After an extensive inquiry upon the death of Theresa McEvoy, Justice Nunn handed down a report in 2006 called “Spiralling Out of Control: Lessons Learned from a Boy in Trouble”. It was about constructive ways to improve the Youth Criminal Justice Act but also to improve the youth criminal justice system. I believe there were six specific recommendations about changing the YCJA.

Justice Nunn, both in the report and in any media interview he did, would always say that the act is a good piece of legislation. It is strong and it is workable. The term he used constantly was that it needed to be tweaked. My colleague from Moncton—Riverview—Dieppe used the word “tinker”. Justice Nunn always said that if we were going to make changes it just needs to be tweaked.

Bill C-4 is an attempt at that tweaking. The NDP will be supporting this bill because there are some good tweaks. There are some good attempts at trying to fix this legislation, which I will describe in a moment.

We very much want the bill to get to committee because Bill C-4 does have its weaknesses. It is important that we make attempts to improve the bill at committee.

Justice Nunn pointed out in his report:

--that for youths adolescence is a time of testing limits and taking risks, of making mistakes and errors in judgment, of a lack of foresight and planning, and of feelings of invulnerability. These factors do not mean that a youth who commits a criminal offence should be excused or should not suffer consequences. Rather, they are factors to be taken into account when dealing with a youth.

I think that the spirit of these words were taken into account when it comes to one provision in Bill C-4, in that it makes certain and absolutely clear that no youth, no matter what crime they are accused of or convicted of and sentenced for will spend time in an adult institution.

Some provinces have already been following this principle but it is not universal across Canada. Sometimes it is because a province has a particular ideological approach to punishment of youth but more often it is simply because it does not have the resources or the facilities to incarcerate youth in a contained setting, especially when we consider rural areas of Canada.

The government has not done anything to assist provinces in actually meeting this goal. So it is my hope that the witnesses at committee will be able to shed a bit of light on what it is that the federal government must do to ensure that the provinces can meet this requirement.

However, there is no specific date concerning this provision. Therefore, there is nothing there to instruct us on when it is going to come into effect. Hopefully, we can fix this so that we do not have a bill that will actually not take effect.

A change to the YCJA, about which I am very concerned, is the provision to allow courts to lift the ban on any publication of the accused's name. There are good reasons why we have that publication ban. Admittedly, I think this could be a very dangerous change to the YCJA, but I am looking forward to hearing from witnesses to see what experts who study youth justice have to say about this provision and if they think this change is a wise idea.

Data extracts —
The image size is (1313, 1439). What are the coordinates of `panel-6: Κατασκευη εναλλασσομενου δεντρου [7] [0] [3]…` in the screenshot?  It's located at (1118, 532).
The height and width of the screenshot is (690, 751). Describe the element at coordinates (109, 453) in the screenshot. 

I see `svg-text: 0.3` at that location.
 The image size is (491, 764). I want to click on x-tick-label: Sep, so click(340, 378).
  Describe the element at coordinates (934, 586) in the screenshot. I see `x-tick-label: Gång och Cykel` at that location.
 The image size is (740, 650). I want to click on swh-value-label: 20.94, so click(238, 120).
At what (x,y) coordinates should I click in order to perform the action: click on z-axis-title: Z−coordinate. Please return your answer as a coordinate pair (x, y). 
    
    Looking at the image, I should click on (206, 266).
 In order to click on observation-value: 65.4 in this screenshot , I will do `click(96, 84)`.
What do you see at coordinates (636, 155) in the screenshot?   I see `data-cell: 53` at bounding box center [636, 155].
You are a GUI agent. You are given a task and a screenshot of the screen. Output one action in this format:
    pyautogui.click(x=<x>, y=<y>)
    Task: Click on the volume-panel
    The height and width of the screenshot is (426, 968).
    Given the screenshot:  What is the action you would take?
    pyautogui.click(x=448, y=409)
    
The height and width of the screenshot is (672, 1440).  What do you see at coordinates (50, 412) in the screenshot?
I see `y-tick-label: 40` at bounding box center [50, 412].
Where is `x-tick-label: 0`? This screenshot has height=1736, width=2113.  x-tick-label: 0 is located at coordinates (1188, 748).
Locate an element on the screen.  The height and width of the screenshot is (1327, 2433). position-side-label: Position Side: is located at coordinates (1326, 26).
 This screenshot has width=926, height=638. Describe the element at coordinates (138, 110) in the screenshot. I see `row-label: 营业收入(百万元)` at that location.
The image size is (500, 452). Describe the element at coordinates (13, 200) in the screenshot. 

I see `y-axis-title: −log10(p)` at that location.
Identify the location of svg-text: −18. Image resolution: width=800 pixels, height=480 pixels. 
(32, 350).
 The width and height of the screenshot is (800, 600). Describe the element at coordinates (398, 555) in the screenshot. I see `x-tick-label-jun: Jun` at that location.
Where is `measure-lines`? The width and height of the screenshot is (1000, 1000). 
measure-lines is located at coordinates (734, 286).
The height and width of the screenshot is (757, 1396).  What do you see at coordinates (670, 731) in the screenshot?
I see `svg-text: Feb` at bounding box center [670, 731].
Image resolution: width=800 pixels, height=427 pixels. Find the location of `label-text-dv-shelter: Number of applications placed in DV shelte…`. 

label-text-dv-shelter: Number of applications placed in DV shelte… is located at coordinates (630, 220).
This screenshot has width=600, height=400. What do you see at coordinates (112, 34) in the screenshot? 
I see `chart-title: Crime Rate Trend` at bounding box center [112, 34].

About this task —
In the text about Bill C-4, what was the title of the report Justice Nunn released in 2006?

Problem solution —
"Spiralling Out of Control: Lessons Learned from a Boy in Trouble"